Avoid virtual functions in C++ (when possible)

Xiahua Liu August 27, 2024 #C++

Virtual functions are a core feature of C++, introduced at the very beginning to enable Run-time Polymorphism. This gives C++ a capability that C lacks natively: the ability to treat different types as a single abstract base type.

However, many developers overlook the "dark side" of this feature. It comes with hidden costs in both memory and performance.

The Cost of Runtime Polymorphism

Let's say you are writing a database application. You decide that every data type must have a print() function that returns a std::string.

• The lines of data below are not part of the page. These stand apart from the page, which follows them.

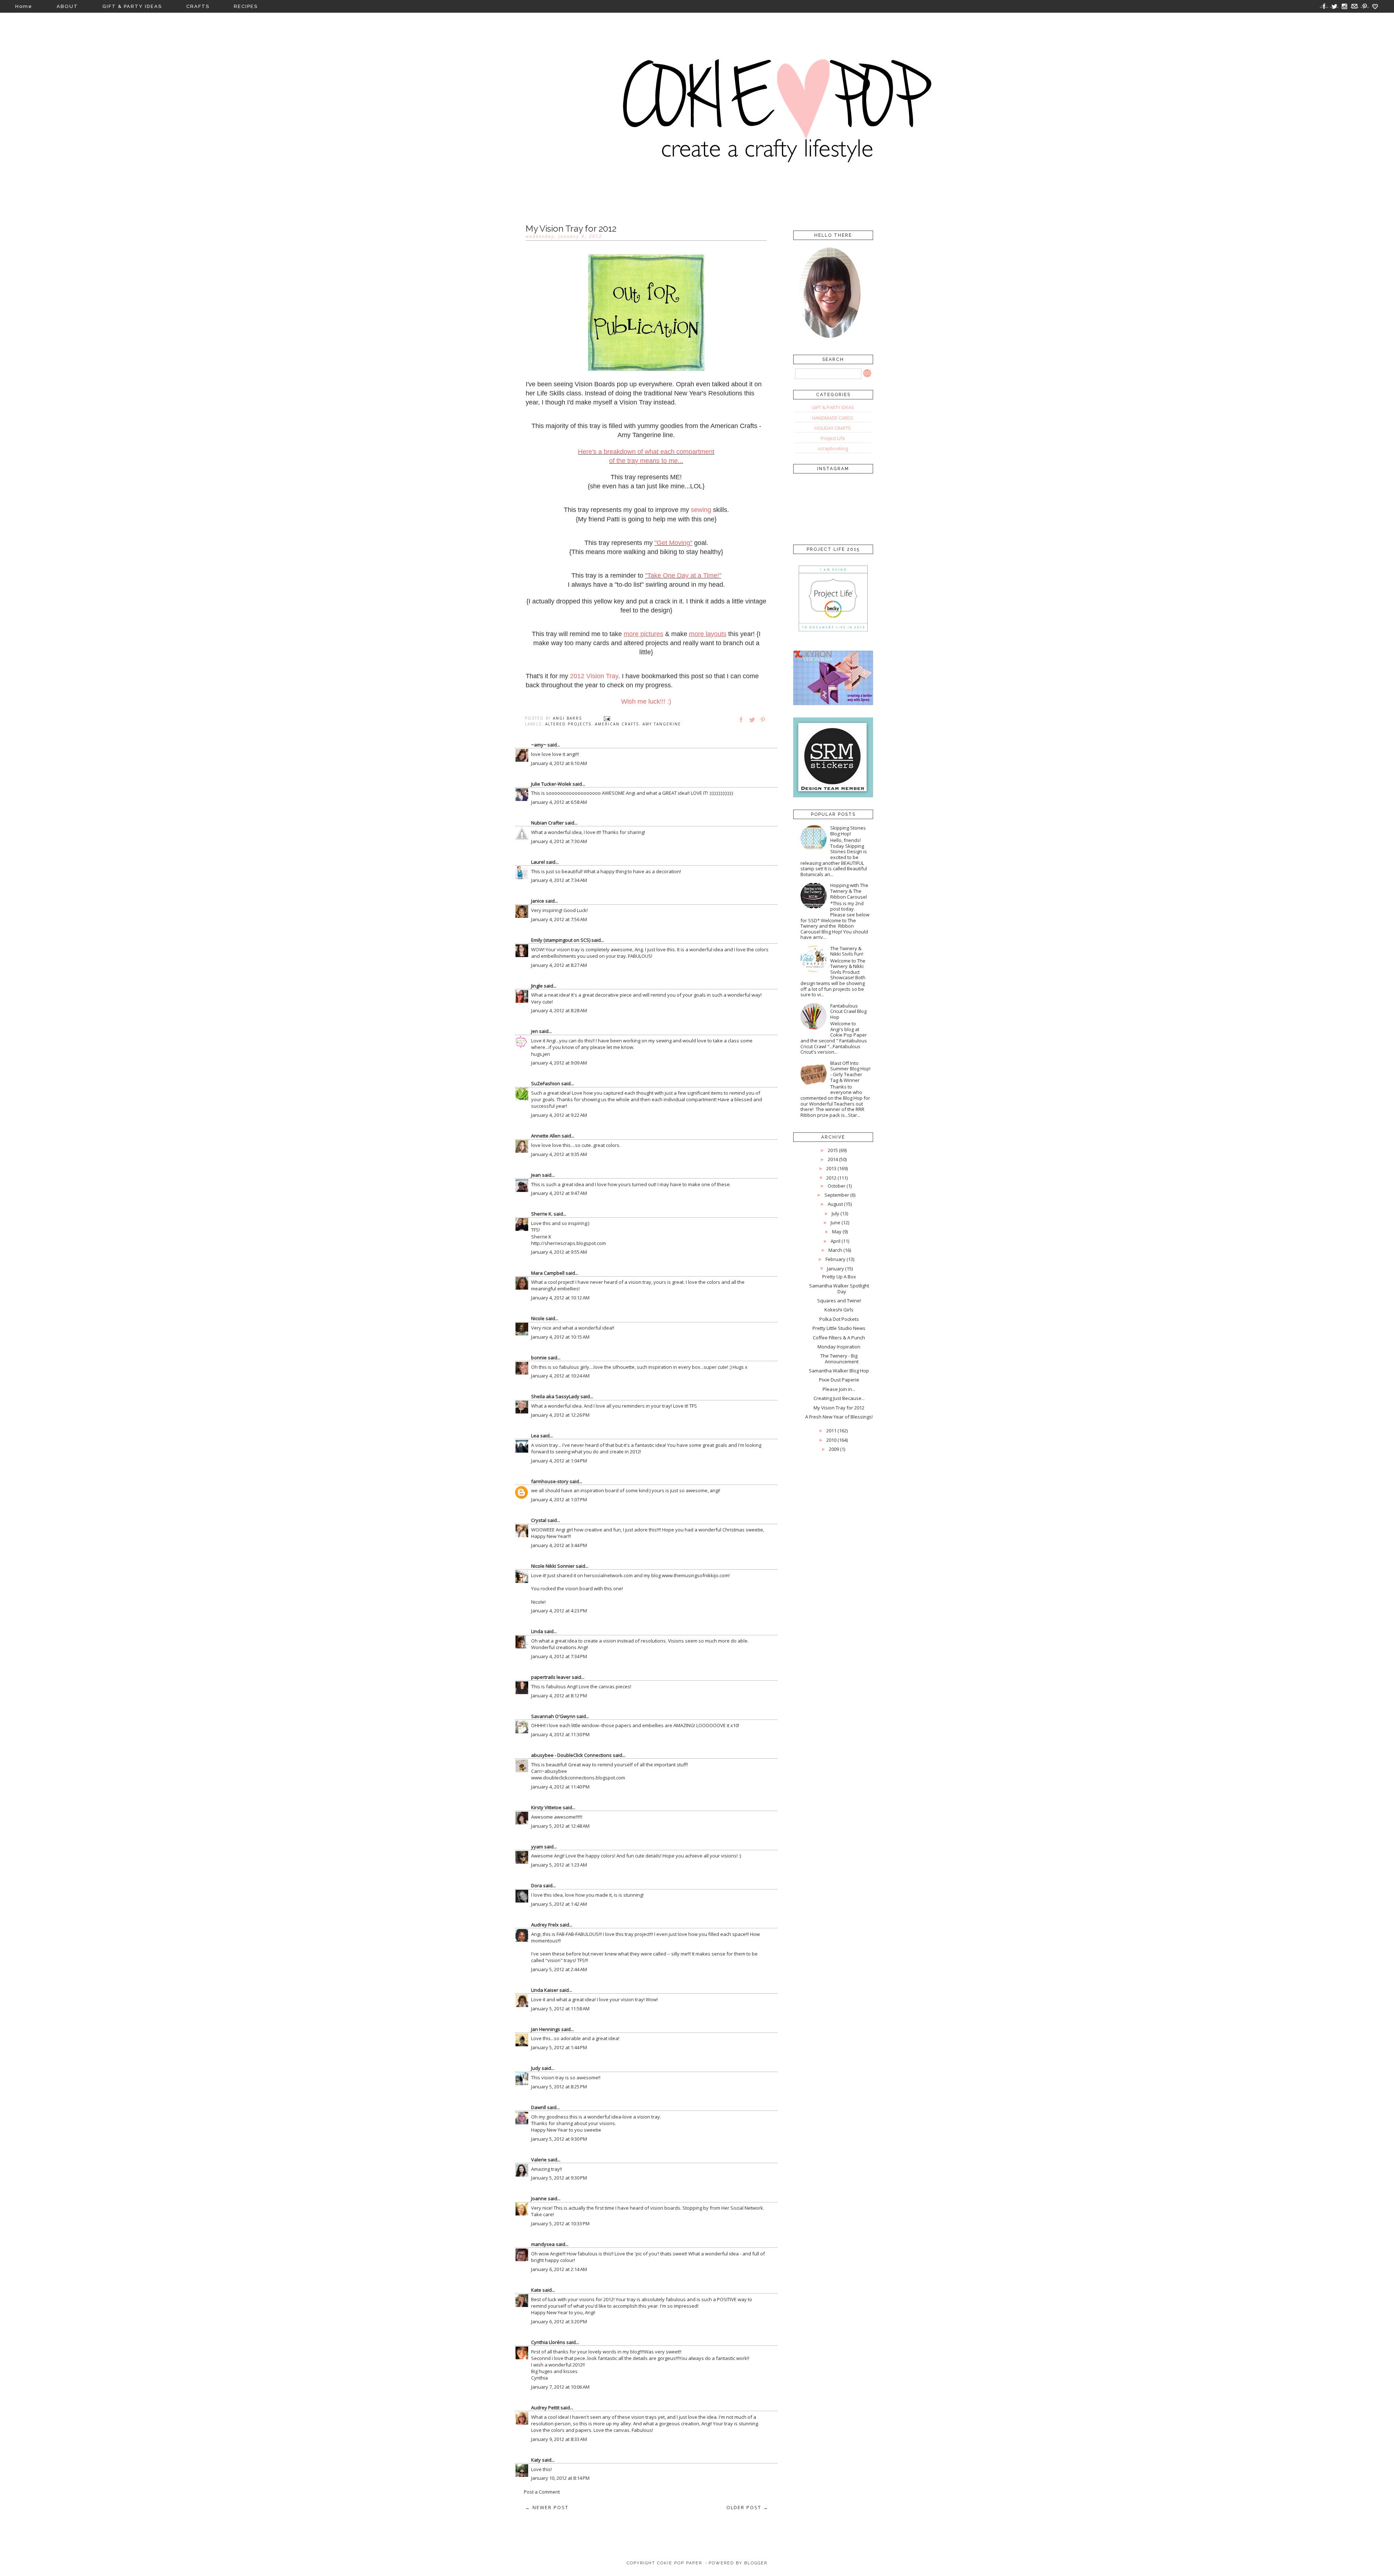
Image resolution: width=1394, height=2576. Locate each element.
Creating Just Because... (839, 1398)
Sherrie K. (542, 1213)
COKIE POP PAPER (679, 2563)
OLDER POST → (747, 2507)
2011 (831, 1430)
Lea (535, 1435)
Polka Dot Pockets (839, 1319)
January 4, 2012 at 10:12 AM (560, 1297)
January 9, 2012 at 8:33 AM (559, 2439)
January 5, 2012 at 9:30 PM (559, 2139)
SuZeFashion (545, 1083)
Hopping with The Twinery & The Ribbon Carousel (849, 891)
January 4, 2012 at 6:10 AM (559, 763)
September (836, 1195)
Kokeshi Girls (838, 1309)
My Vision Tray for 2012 (839, 1407)
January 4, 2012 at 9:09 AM (559, 1062)
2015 (833, 1150)
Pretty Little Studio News (838, 1328)
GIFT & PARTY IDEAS (132, 6)
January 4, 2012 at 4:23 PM (559, 1610)
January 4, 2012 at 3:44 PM (559, 1545)
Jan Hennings (545, 2029)
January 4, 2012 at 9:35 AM (559, 1154)
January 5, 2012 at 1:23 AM (559, 1864)
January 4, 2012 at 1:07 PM (559, 1499)
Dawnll (538, 2107)
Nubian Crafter (547, 822)
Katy (536, 2460)
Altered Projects (568, 724)
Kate (536, 2290)
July (835, 1213)
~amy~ (538, 744)
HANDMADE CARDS (832, 418)
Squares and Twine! (839, 1300)
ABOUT (67, 6)
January (835, 1268)
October (836, 1186)
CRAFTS (197, 6)
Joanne (539, 2198)
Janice (537, 901)
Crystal (538, 1520)
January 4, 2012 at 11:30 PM (560, 1734)
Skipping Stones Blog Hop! (848, 831)
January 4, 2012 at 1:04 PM (559, 1460)
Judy (536, 2068)
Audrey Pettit (545, 2407)
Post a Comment (542, 2491)
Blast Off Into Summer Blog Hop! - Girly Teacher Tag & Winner (850, 1071)
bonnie (539, 1357)
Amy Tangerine (662, 724)
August (835, 1204)
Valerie (539, 2159)
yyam (537, 1846)
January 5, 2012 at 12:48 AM (560, 1826)
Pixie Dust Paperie (839, 1379)
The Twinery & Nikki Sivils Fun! (846, 951)
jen (534, 1031)
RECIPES (246, 6)
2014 (833, 1159)
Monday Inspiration (839, 1346)
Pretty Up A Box (839, 1276)
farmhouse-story (549, 1481)
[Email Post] (607, 718)
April (835, 1241)
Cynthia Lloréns (548, 2342)
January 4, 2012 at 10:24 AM (560, 1375)
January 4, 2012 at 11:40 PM (560, 1786)
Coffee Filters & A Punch (839, 1337)
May (836, 1231)
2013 (831, 1168)
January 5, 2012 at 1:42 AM (559, 1904)
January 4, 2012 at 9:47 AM (559, 1193)
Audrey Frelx (545, 1924)
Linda (537, 1631)
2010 (831, 1440)
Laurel (538, 862)
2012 (831, 1178)
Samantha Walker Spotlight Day (839, 1288)
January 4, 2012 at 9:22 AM (559, 1115)
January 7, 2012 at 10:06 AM (560, 2387)
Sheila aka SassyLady (555, 1396)
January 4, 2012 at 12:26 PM (560, 1415)
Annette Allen (546, 1135)
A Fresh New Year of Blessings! (839, 1416)
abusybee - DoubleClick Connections (571, 1755)
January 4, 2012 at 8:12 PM (559, 1695)
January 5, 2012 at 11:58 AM (560, 2008)
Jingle (537, 985)
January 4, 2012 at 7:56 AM (559, 919)
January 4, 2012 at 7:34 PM (559, 1656)
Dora (536, 1885)
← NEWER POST (546, 2507)
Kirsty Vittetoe (546, 1807)
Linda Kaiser (544, 1990)
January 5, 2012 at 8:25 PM (559, 2086)
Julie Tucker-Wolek (551, 784)
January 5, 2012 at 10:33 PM (560, 2223)
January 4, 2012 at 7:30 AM (559, 841)
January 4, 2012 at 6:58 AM (559, 802)
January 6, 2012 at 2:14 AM (559, 2269)
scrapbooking (833, 448)
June (835, 1222)
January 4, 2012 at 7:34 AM (559, 880)
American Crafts (617, 724)
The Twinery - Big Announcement (839, 1358)
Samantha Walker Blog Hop (839, 1370)
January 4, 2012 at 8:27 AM (559, 965)
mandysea (543, 2244)
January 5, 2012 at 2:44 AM (559, 1969)
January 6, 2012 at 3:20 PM (559, 2321)
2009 (834, 1449)
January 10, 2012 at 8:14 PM (560, 2478)
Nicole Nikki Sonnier (553, 1566)
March (835, 1250)
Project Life (833, 438)
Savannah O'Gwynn (553, 1716)
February (835, 1259)
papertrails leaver (551, 1677)
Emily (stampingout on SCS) (560, 940)
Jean (536, 1175)
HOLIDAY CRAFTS (833, 428)
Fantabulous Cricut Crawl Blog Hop (848, 1011)
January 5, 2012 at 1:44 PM (559, 2047)
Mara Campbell (547, 1273)
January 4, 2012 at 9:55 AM (559, 1252)
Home (23, 6)
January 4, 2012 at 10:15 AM (560, 1337)
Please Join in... (839, 1389)
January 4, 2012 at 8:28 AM (559, 1010)
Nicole (538, 1318)
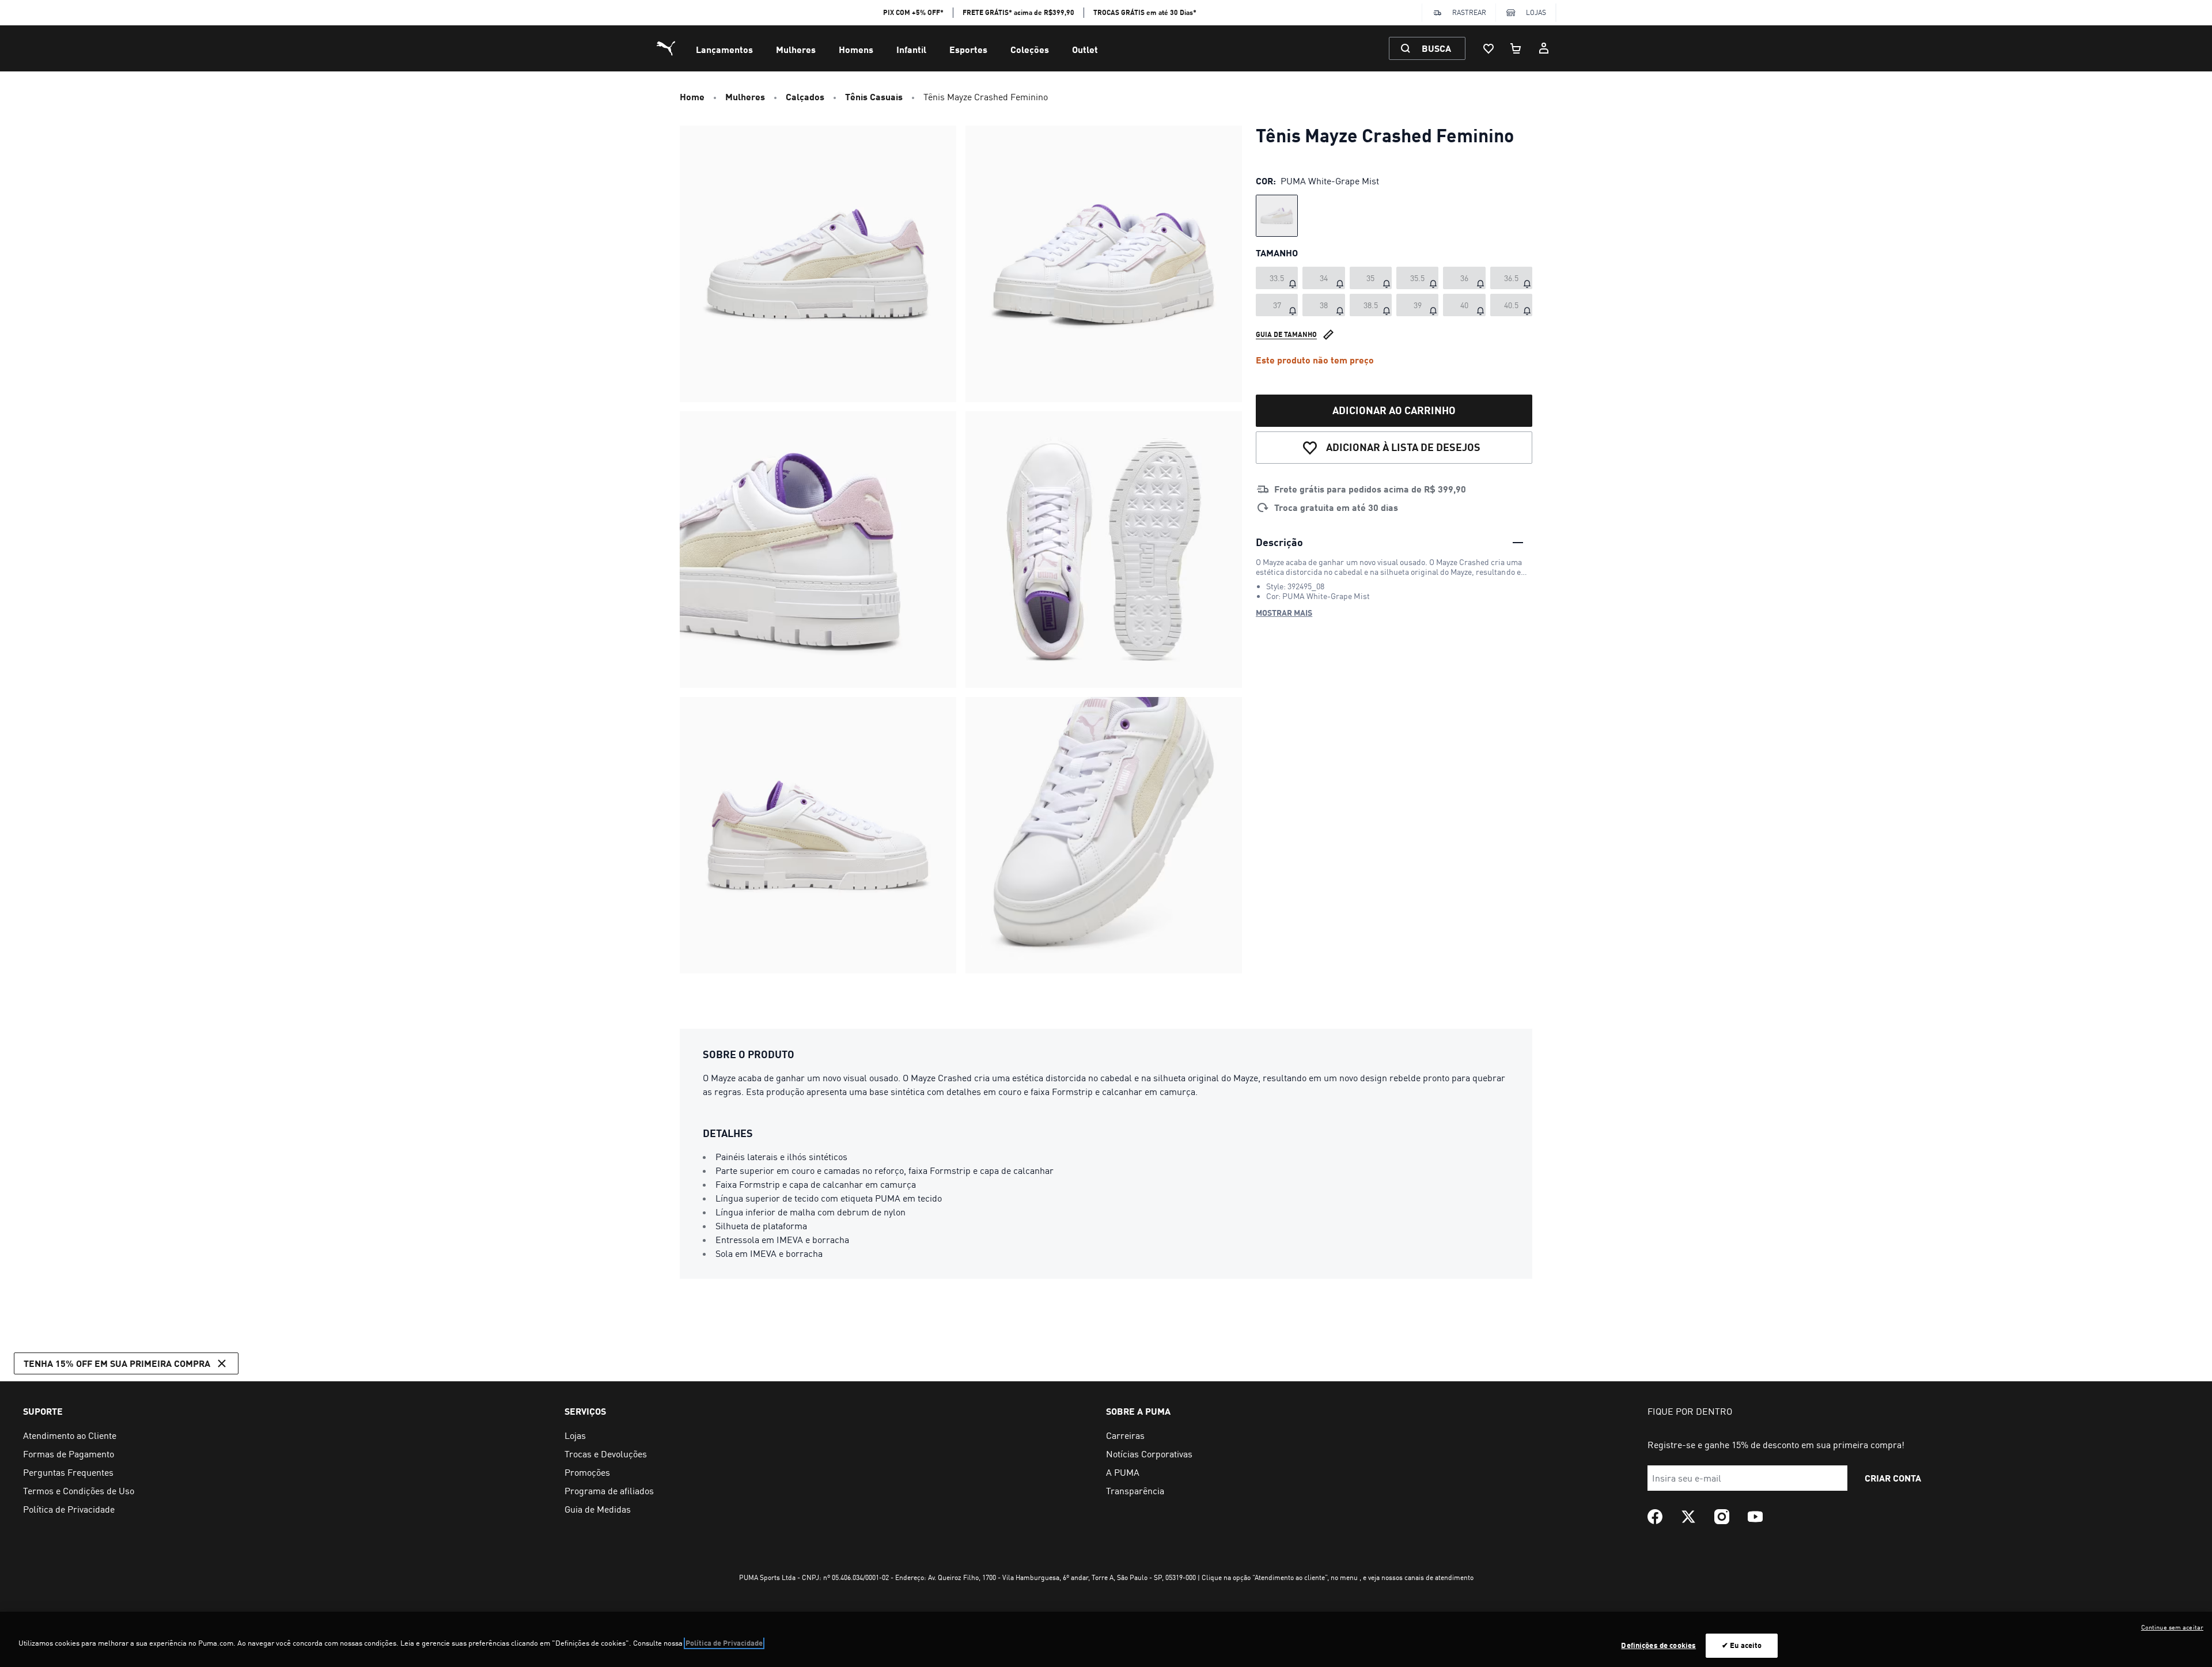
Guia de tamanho (1286, 334)
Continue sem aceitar (2172, 1627)
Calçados (805, 96)
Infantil (911, 49)
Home (692, 96)
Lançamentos (724, 49)
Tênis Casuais (874, 96)
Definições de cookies (1658, 1645)
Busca (1436, 48)
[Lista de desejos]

The classic OOP approach is to define an abstract base class with a pure virtual print() function. Later, you implement this for specific types, like Int1.

(You can find the example code HERE)

Memory Overhead

The first issue is size. Even though Int1 only holds a single 4-byte int member variable, sizeof(Int1) is 16 bytes on a 64-bit machine.

In contrast, Int2 (which has no virtual functions) takes up only 4 bytes.

Where does this size difference come from?

If you check the assembly in the constructor of Int1, you'll see the program storing an additional value: vtable for Int1+16. This is the vptr (virtual pointer), which points to the vtable in memory.

mov     edx, OFFSET FLAT:vtable for Int1+16
mov     rax, QWORD PTR [rbp-8]
mov     QWORD PTR [rax], rdx    # Write 8 bytes (vtable address)

The Int2 constructor, however, simply writes the integer value and returns.

We need this pointer because the vtable pointer is unrelated to the object type during runtime. If you static_cast an Int1 object to BaseData, the object still points to Int1's vtable. This is how the program knows to call Int1::print() even when holding a BaseData pointer.

But if you are storing billions of these integers in a database, quadrupling your memory usage (4 bytes -> 16 bytes) is a disaster.

Performance Overhead

The second issue is speed. Calling a virtual function requires a "pointer chase":

  1. Follow the object's vptr to the vtable.
  2. Look up the correct function address in the table.
  3. Jump to that address.

This has several side effects:

Even using the final keyword—which suggests to the compiler that it can devirtualize—is not a guaranteed fix.

The Solution: Static Polymorphism (CRTP)

If we want the flexibility of an interface without the runtime cost, we can use the Curiously Recurring Template Pattern (CRTP).

Here is the optimized example code

In the CRTP example, Int3 inherits from BaseData<Int3>. The base class casts this to the derived type at compile time to call the implementation:

template<class T>
struct BaseData {
    std::string print() const {
        return static_cast<const T*>(this)->user_print();
    }
};

The assembly code for Int3 is now identical to Int2. It consumes only 4 bytes and involves no pointer chasing.

A Warning on Recursive Calls

You might notice that I named the implementation function user_print() instead of print().

In CRTP, it is best practice to distinguish the interface (in the base class) from the implementation (in the derived class).

If the derived class fails to implement user_print(), you get a clear compile-time error. However, if both functions were named print(), and the derived class forgot to implement it, the base class print() would essentially call itself (since static_cast<Derived*>(this)->print() would resolve back to BaseData::print() via inheritance). This causes infinite recursion, leading to a stack overflow/segmentation fault.

Generic Programming

CRTP is the foundation of generic programming in C++. Instead of relying on a common runtime type, we rely on a common interface.

We can write a function that accepts any type inheriting from BaseData:

template<class T>
std::string print_object(const BaseData<T>& a) {
  return a.print();
}

Here, the compiler determines the type T at compile time. We get the safety and structure of an interface, but with zero runtime cost.